I ragazzi “iperprotetti” che non lasciano la casa in cui sono cresciuti anche quando sono ‘grandi’, e di solito questa modalità del non riuscire ad abbandonare il nido familiare, o, in certi casi,il grembo materno, non ha nulla a che vedere con la possibilità di non potersi mantenere economicamente da soli e di non essere in grado di pagare l’affitto o il mutuo di una propria casa, perché gli eterni bambinoni manco lo cercano un lavoro stabile, e tutte le scuse sono buone per crearsi le condizioni oggettive per rimanere con mamma e papà.

 

Altri fattori che intervengono sul ritardo della fase adulta

 

L’adolescenza tende ad allungarsi nei paesi occidentali per diversi motivi, mentre per quanto riguarda l’entrata più precoce nell’adolescenza si registra un’anticipazione della pubertà dovuta a diversi fattori: una migliore alimentazione a base di proteine, maggiori attività sportive e la spinta del mercato che cerca di far crescere in fretta i bambini in modo che possano diventare consumatori autonomi. 

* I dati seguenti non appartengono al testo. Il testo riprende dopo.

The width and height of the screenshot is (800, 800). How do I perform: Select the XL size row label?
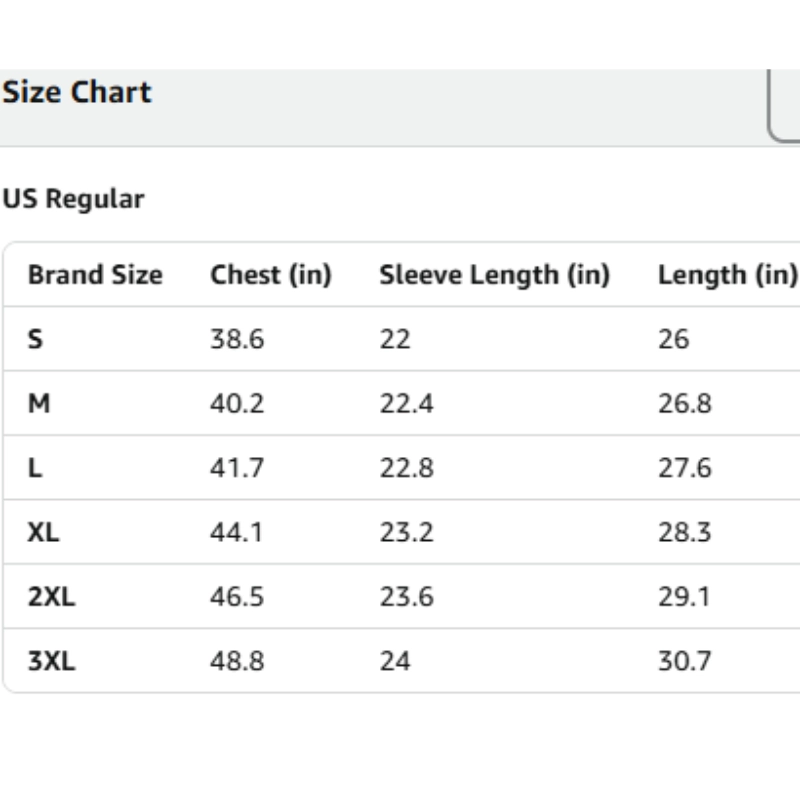tap(43, 532)
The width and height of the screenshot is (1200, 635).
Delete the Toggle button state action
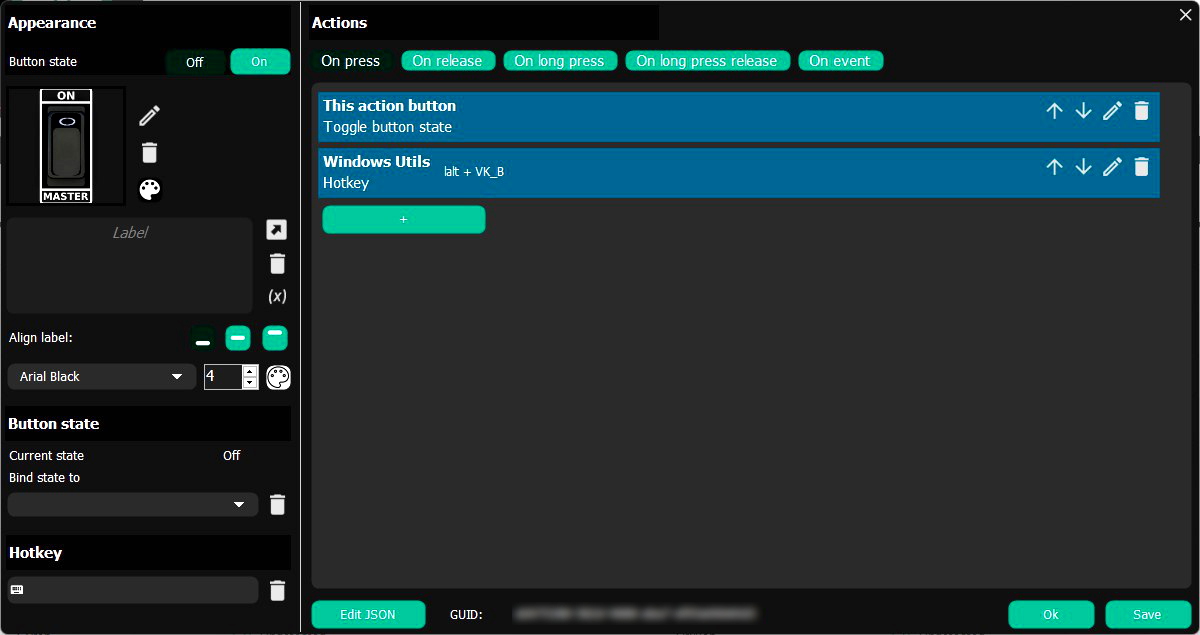pyautogui.click(x=1141, y=111)
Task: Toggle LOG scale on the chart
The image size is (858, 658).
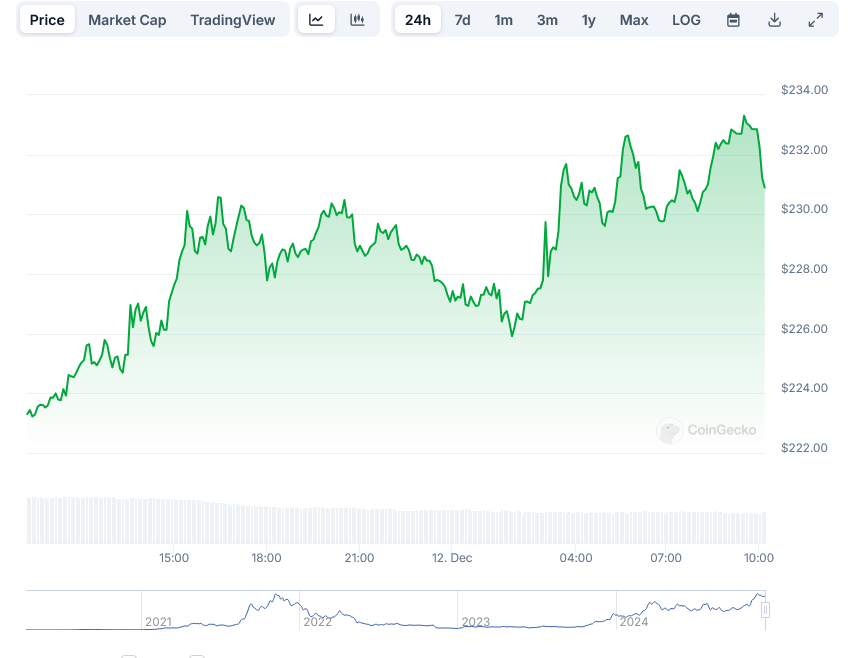Action: [x=686, y=20]
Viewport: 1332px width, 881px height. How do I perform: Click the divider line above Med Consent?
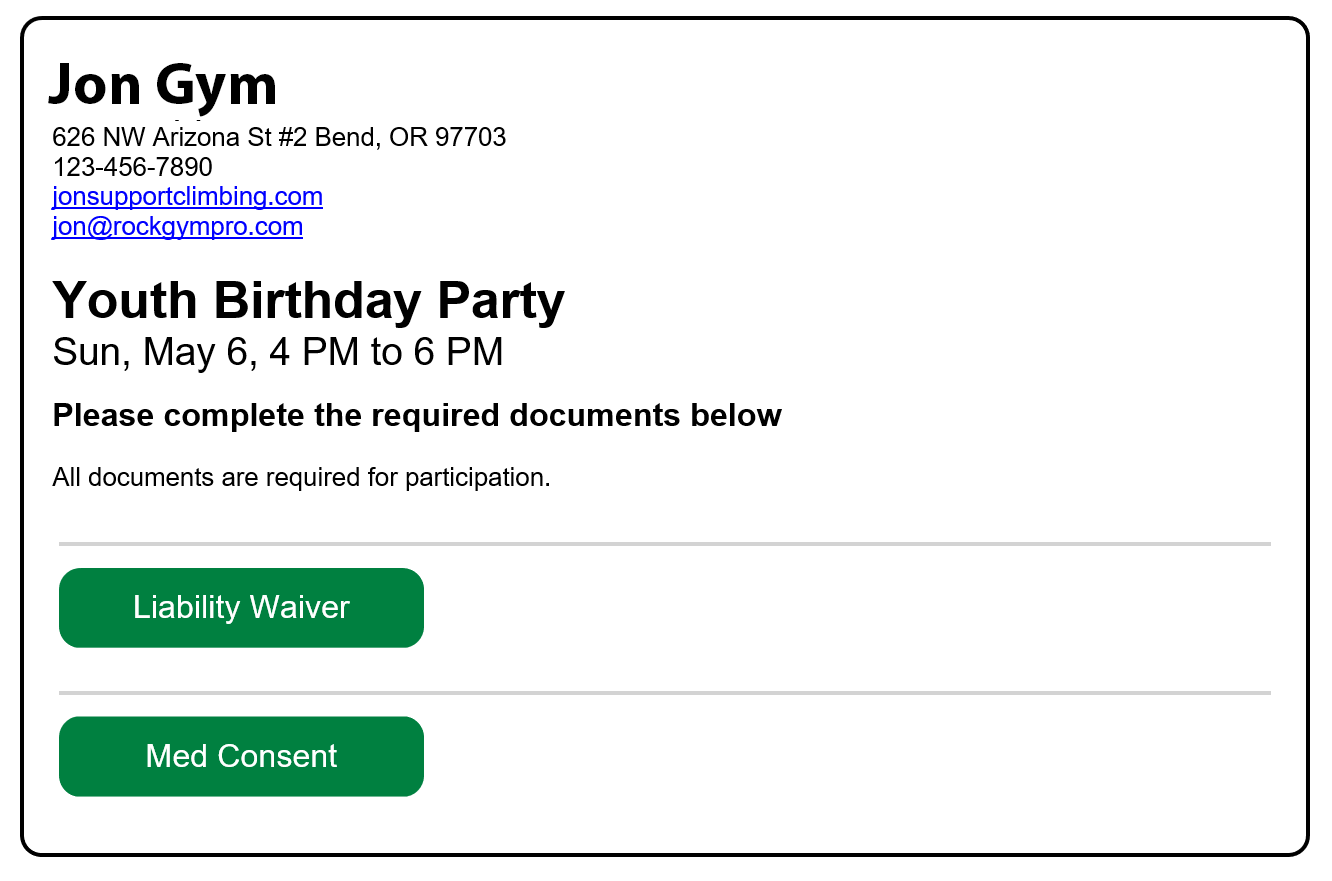pyautogui.click(x=665, y=693)
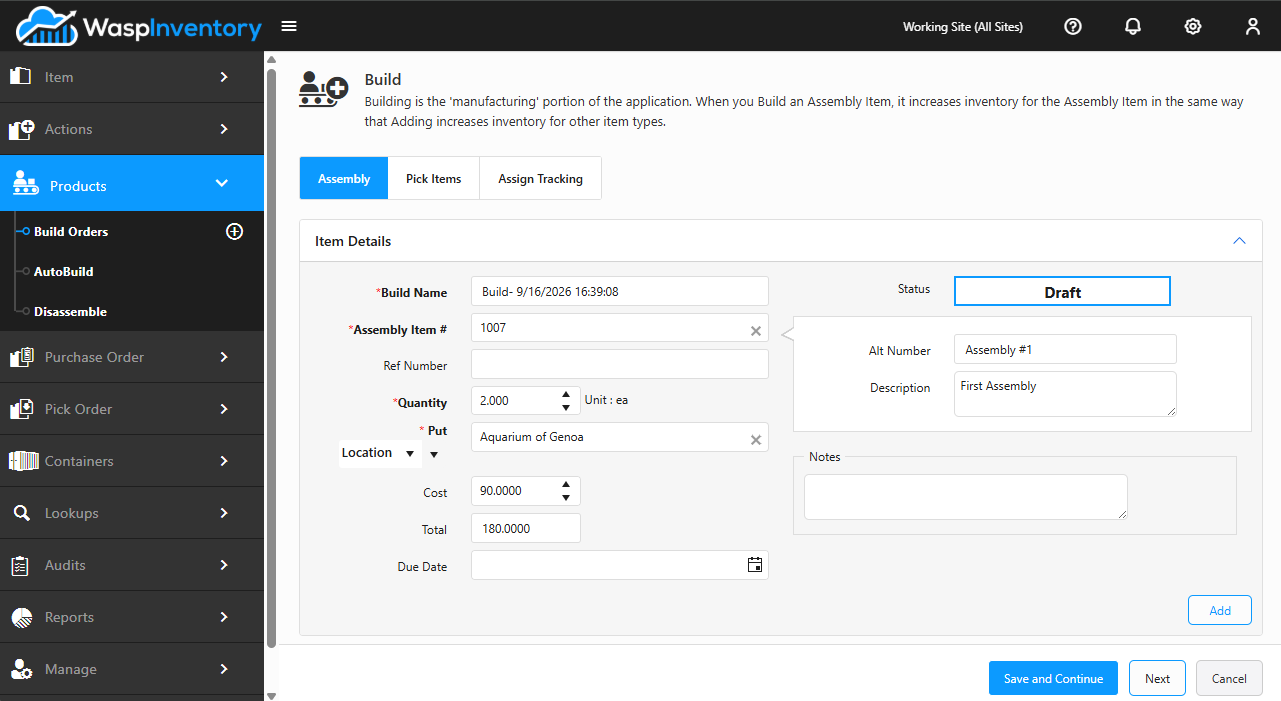Open the help question mark icon
The image size is (1281, 701).
click(1073, 27)

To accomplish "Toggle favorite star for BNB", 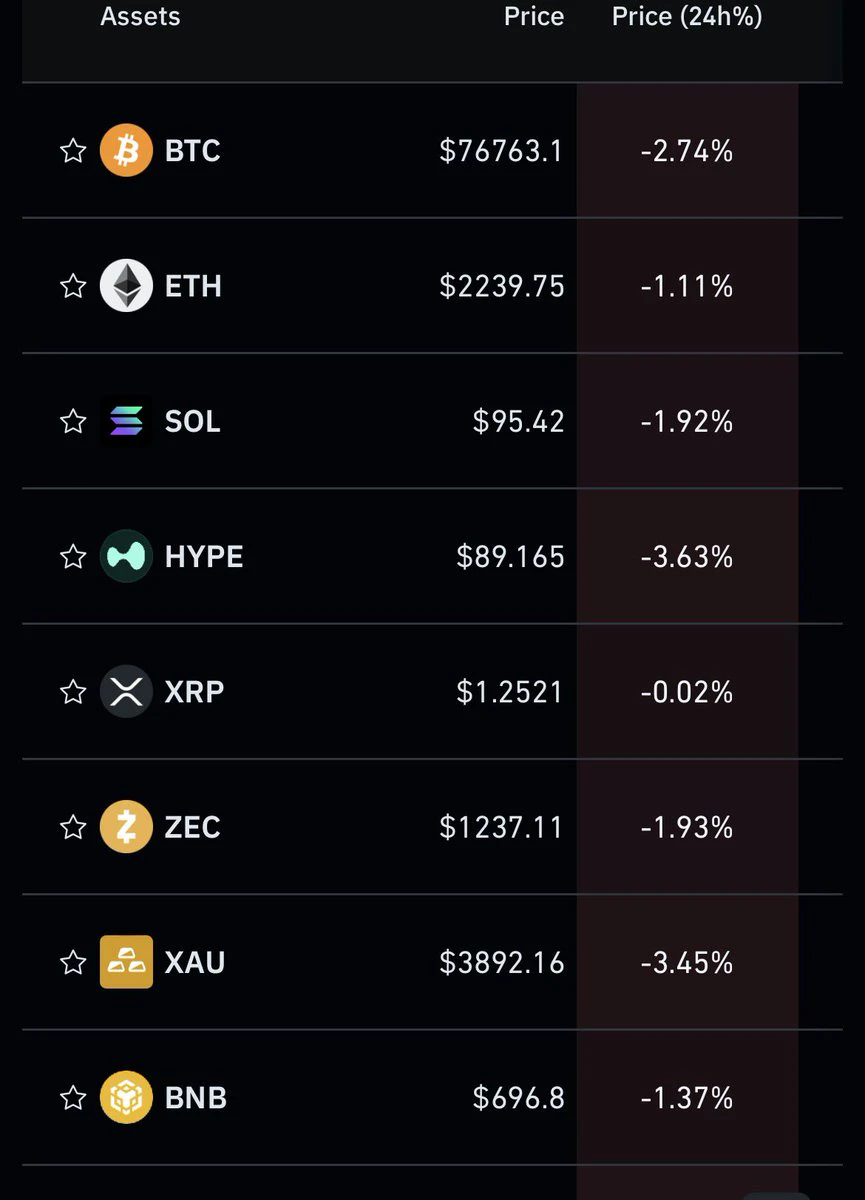I will 73,1098.
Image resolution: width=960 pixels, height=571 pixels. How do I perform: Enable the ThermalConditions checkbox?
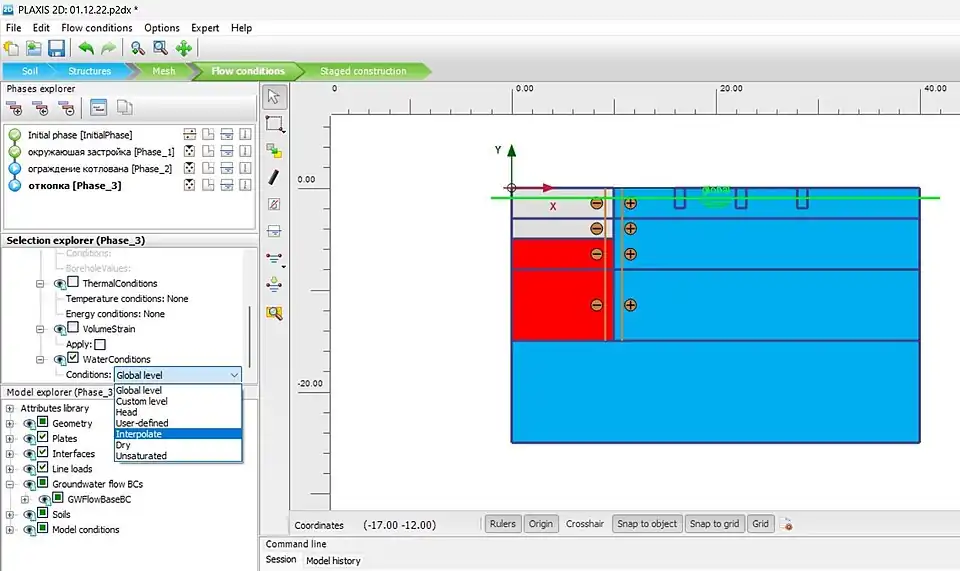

Creme e prodotti di bellezza per bambini favoriscono questo trend. – spiega Anna Oliverio Ferraris, docente di Psicologia dello sviluppo dell’Università La Sapienza.

“I fattori  invece che favoriscono l’allungamento dell’adolescenza sono il prolungarsi degli studi e la conseguente dipendenza dalla famiglia, la convinzione di poter rimandare l’assunzione delle responsabilità e le scelte di vita sine die,  il mito della giovinezza e della bellezza alla cui diffusione contribuiscono in larga misura i media dell’immagine“. [3]

In passato – ricorda Sawyer nel suo studio sopra citato – l’adolescenza si riteneva conclusa intorno ai 19 anni.

Dal punto di vista biologico si considera l’età di ingresso nella vita adulta quella in cui si conclude lo sviluppo, cioè quando il corpo smette di crescere. Ma questa resta un’età tutt’altro che definita.

Il cervello dei giovani, ad esempio, continua a maturare oltre i 20 anni, funzionando sempre più velocemente e in maniera più efficiente.

Altri aspetti della crescita corporea indicano che il periodo adolescenziale si estende oltre il compimento della maggiore età, si pensi ad esempio all’eruzione dei denti del giudizio che può avvenire anche a 25 anni.”

Oggi è anche il tipo di società in cui viviamo a estendere il periodo adolescenziale. I giovani trovano lavoro tardi, tendono a sposarsi, fare figli e a rendersi indipendenti dai genitori molto più avanti negli anni.

I figli oggi sono in una situazione di dipendenza. Sia perché gli adulti li “proteggono” troppo, sia perché a volte mancano le opportunità nel mondo fuori. Tra i 20 e i 30 anni sono molti i giovani che non si possono mantenere“, spiega Alberto Pellai, medico e psicoterapeuta dell’età evolutiva e autore del libro Il metodo famiglia felice.

 

 

Imparare l’indipendenza già dall’infanzia

 

Gli esperti ricordano quanto sia importante durante l’infanzia e l’adolescenza dare spazio ai figli per renderli sempre più indipendenti.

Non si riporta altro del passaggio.